Seeing the news in Israel from the outside - opinion

How many more rockets, riots, elections and stampedes can someone endure?

MEMORIALIZING THE 45 victims killed in the Meron stampede, at Tel Aviv’s Rabin Square on May 2 (photo credit: TOMER NEUBERG/FLASH90)
MEMORIALIZING THE 45 victims killed in the Meron stampede, at Tel Aviv’s Rabin Square on May 2
(photo credit: TOMER NEUBERG/FLASH90)
 Like an astronaut peering down at a microscopic vision of Earth from outer space, focusing on Israel from the far-away confines of the United States offers a different perspective on the country some nine million of us call home.
In the eye of the storm, it’s much easier to either rationalize or ignore the constant onslaught of calamities, scandals and cataclysmic events that occur in the Holy Land on a daily basis.
However, having just returned from 12 days in the relatively placid post-Trump US, visiting a daughter studying in Seattle and bringing a son to the East Coast for a year’s work/study program, I was struck by how those very events look from the outside in.
Within that short time span, here are some of the headlines that jumped out from the front pages of The Jerusalem Post: “PM set to offer Bennett, Sa’ar lead in rotation,” “IDF preparing for escalation as Gaza front remains tense,” “Syria missile lands near Dimona reactor, IDF interceptor fails,” “Netanyahu offers premiership to Gantz,” “Violence persists in capital,” “Netanyahu abandons forming gov’t,” and of course the topper, “Nations mourns 45 victims of Meron tragedy.”
Does that seem like a normal, functioning country – or even a struggling state seeking to gain steady footing? No, it sounds like total chaos. Most countries would require well more than a year to cobble together a list of headlines like that.
Which brings us to the difference between most countries and Israel. For anyone who has chosen to throw their lot with Israel, like the hundreds of thousands of immigrants from English-speaking countries, the fallback to those disquieting thoughts that this isn’t really working is “But this is our home, the only Jewish state in the world. The joie de vivre, the pioneering spirit, the ‘we’re all in it together’ spirit continue to make it all worthwhile despite all the difficulties.”
I’ve repeated variations of that countless times when asked by people, or challenged by my internal voice. But, as two of my children, born and raised in that Israel, test the waters thousands of miles across the sea, the question arises if that is enough anymore?

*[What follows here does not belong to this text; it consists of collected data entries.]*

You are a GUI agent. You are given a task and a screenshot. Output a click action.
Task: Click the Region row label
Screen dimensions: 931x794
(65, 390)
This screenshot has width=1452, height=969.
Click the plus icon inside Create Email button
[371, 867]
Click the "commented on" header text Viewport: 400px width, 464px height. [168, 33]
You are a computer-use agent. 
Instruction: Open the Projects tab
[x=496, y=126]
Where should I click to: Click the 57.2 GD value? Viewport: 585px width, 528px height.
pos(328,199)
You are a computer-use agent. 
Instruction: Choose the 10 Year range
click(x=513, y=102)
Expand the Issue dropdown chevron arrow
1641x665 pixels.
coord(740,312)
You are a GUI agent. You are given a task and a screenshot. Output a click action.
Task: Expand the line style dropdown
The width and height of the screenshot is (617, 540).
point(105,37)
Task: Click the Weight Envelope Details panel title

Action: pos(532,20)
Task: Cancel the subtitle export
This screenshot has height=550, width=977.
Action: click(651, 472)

How many more rockets, riots, elections and stampedes can someone endure? Like a ship at stormy sea, the nonstop spiral of events has us crashing into wave after wave with no captain at the helm or life jacket in sight.
Granted, we bought the ticket and paid the price to be here. But at what cost?
Unless we’re able to regain helm and stabilize the journey, we shouldn’t be surprised that our children – no matter how well-developed their love of Israel and Jewish people is and how nurtured they were in the country’s history and heritage growing up – decide to buy a ticket elsewhere.